At any rate, I plan on asking my doctor at my next appointment. He has proven to be a relaxed, reasonable fellow so far, so I’m less likely to be pissed about the bike thing if he thinks it’s unsafe than if the internet thinks it’s unsafe.
The last few weeks have been busy for my husband and me–hence the lack of posts. There have been 4th-year banquets, lots of scurrying to prepare for our new lives in Iowa, and a seemingly futile attempt to continue our normal duties of our present lives. All of this makes it a bit hard to focus.
At any rate, there are several countdowns running for us:
3 days until graduation
5ish weeks until we move
6ish weeks until my husband is ordained/installed
19ish weeks until Baby arrives
Of course, all these countdowns lead to many checklists:
Checklists for the graduation party
Checklists for packing and moving
Checklists for what we need to discuss with the congregation
Checklists for baby preparations
Then all those checklists lead to concerns and worries, like:
Oh crap, we’re having a party on Saturday! How will we get everything ready?!
How do you move with cats?
How do you move when you’re 26 weeks pregnant?
What will this new church be like?
What if the people don’t like my husband? What if the people don’t like me? What if I don’t like them?
How do you find a new doctor when your current insurance expires at the end of June and you’re not sure what your new insurance covers?
How are we supposed to take care of a baby when we can’t even put up a Pack ‘n Play?
On the bright side, my nausea has fully subsided, so I can eat chocolate and drink coffee to make myself feel better. And if you tell me I shouldn’t eat and drink those things because I’m pregnant, I’ll come and eat you. So there.
It’s funny how two years ago I had already worked myself up into a tizzy about vicarage and now I barely think about call. It seems me that I got my worry backwards. You would think that I could keep calm about Vicarage Placement when it’s “only a year” and I should freak out more about Call Night since it’s more permanent, but that just shows you how illogical anxiety can be.

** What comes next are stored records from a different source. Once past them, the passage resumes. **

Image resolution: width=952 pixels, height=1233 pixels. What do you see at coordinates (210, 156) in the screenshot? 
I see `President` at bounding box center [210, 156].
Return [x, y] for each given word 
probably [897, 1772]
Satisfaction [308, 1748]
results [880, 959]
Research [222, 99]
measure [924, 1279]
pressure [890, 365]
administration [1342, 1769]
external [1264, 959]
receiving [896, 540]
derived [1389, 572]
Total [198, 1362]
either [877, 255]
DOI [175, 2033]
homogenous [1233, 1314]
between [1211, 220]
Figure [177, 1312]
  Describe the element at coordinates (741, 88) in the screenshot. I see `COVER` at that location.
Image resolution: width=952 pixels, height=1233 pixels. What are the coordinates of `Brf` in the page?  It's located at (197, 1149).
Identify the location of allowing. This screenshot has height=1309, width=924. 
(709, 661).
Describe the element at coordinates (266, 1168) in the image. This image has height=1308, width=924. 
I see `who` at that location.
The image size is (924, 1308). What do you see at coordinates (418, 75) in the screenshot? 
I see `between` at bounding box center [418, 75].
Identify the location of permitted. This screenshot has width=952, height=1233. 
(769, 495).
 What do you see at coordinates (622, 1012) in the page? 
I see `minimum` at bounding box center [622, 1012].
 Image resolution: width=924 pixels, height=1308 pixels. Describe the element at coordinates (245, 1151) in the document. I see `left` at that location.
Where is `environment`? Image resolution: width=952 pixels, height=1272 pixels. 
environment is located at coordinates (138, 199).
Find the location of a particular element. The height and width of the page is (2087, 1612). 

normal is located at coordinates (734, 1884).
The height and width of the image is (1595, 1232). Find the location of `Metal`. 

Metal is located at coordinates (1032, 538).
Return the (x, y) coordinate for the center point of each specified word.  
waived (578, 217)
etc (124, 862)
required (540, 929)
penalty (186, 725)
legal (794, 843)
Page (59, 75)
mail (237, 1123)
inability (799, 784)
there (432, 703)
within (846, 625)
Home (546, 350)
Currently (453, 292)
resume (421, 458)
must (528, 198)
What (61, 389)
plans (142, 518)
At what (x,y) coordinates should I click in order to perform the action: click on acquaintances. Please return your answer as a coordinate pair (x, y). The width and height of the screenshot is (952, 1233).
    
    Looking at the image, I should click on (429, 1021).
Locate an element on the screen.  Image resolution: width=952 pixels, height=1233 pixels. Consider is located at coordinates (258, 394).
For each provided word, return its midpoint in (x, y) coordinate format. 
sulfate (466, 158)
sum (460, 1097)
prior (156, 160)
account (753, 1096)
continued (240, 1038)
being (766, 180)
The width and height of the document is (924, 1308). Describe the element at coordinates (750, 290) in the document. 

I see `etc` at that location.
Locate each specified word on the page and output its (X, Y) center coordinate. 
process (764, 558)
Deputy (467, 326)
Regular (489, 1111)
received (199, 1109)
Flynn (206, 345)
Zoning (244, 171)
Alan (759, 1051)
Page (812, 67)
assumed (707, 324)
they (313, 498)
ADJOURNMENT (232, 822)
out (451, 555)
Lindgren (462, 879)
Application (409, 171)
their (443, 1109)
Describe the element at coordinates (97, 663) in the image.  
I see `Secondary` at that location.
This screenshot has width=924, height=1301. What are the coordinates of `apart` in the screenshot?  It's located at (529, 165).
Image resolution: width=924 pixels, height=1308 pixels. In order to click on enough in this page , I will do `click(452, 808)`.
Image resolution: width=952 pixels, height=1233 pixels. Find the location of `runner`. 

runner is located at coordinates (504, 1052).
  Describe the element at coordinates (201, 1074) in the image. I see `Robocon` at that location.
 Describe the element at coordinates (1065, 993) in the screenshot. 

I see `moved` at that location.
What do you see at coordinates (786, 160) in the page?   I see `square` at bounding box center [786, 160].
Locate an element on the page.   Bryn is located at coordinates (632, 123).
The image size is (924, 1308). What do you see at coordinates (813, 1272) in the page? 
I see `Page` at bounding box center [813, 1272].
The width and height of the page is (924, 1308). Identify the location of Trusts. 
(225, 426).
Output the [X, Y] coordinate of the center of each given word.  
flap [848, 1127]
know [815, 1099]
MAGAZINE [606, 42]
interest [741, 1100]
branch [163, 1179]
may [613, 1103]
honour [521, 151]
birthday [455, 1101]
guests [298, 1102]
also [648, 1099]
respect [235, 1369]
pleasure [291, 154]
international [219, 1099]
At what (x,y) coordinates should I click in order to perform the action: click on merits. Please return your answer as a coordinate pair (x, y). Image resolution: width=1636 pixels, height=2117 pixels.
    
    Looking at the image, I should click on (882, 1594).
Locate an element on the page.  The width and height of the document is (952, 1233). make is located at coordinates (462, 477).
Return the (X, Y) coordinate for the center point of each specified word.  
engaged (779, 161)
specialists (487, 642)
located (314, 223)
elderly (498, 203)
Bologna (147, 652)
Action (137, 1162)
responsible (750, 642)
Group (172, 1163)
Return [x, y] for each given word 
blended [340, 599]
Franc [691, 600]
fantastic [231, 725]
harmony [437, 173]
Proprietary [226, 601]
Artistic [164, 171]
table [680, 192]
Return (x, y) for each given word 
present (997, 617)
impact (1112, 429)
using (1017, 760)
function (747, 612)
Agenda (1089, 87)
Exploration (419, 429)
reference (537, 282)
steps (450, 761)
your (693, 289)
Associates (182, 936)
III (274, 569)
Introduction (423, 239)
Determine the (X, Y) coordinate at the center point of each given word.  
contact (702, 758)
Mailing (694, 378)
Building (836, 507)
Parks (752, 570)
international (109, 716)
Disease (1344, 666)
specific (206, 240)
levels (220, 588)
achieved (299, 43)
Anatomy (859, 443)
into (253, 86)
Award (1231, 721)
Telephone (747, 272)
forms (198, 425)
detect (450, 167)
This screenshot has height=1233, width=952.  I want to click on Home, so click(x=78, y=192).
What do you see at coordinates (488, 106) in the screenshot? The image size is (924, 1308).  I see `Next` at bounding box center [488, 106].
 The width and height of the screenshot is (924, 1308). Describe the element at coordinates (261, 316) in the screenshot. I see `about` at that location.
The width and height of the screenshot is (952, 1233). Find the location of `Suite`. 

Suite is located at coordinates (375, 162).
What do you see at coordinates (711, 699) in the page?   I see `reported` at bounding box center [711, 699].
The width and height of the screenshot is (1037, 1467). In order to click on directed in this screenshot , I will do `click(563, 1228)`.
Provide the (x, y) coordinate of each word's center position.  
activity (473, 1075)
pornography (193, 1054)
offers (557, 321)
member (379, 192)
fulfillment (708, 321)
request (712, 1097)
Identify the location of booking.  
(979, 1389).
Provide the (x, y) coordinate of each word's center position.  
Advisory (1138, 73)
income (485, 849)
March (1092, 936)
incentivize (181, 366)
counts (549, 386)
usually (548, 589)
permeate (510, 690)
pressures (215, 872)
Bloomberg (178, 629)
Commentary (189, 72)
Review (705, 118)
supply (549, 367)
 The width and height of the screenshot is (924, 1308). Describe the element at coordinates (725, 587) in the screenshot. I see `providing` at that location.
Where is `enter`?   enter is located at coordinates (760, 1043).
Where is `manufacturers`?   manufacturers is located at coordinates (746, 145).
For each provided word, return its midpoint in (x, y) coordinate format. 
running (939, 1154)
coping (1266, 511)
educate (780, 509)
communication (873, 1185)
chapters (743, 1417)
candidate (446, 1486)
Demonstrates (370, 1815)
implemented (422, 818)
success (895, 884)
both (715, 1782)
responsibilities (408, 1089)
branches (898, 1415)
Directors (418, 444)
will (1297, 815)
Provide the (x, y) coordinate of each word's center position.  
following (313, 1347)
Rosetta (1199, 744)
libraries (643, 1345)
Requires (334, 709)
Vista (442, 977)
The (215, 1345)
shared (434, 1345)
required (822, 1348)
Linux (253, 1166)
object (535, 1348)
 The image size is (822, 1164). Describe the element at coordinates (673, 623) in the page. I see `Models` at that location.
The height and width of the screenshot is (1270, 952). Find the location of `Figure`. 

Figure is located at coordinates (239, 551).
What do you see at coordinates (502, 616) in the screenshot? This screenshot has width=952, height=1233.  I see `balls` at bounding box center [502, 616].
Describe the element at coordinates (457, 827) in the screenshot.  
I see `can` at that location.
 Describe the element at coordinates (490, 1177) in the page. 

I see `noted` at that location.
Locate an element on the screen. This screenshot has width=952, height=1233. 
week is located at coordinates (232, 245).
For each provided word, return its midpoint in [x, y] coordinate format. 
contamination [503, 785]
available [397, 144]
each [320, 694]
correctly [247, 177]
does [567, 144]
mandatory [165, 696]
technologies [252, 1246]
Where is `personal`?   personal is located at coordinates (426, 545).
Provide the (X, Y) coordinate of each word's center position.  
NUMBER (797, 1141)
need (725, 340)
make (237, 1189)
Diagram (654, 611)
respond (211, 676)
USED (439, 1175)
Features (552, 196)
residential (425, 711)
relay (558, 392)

Don’t get me wrong, I do have some concerns about the unknowns of my husband’s call (God willing), it’s just that those worries don’t really come to the forefront until we know where we are going. Consequently, the thought of Call Night doesn’t bring knots to my stomach because that evening will only be the beginning of the real stress. Plus, work has kept me busy enough to not have much time to dwell on our uncertain future.
Still, here are some fun facts about call:
52 days until Call Night.
No, we don’t know where we are going.
We haven’t started packing, but our box room is pretty epic.
Yesterday my husband and I had our placement interview. For those of you who don’t know, this is when we meet with the Director of Placement and go over our call application so he can have a better idea of what we’re hoping for in a call. Not only can my husband cross off one more thing on his “Call Checklist,” it also means my part in the call process is finished. Consequently, this means I don’t have to worry about Call Night anymore. . .right?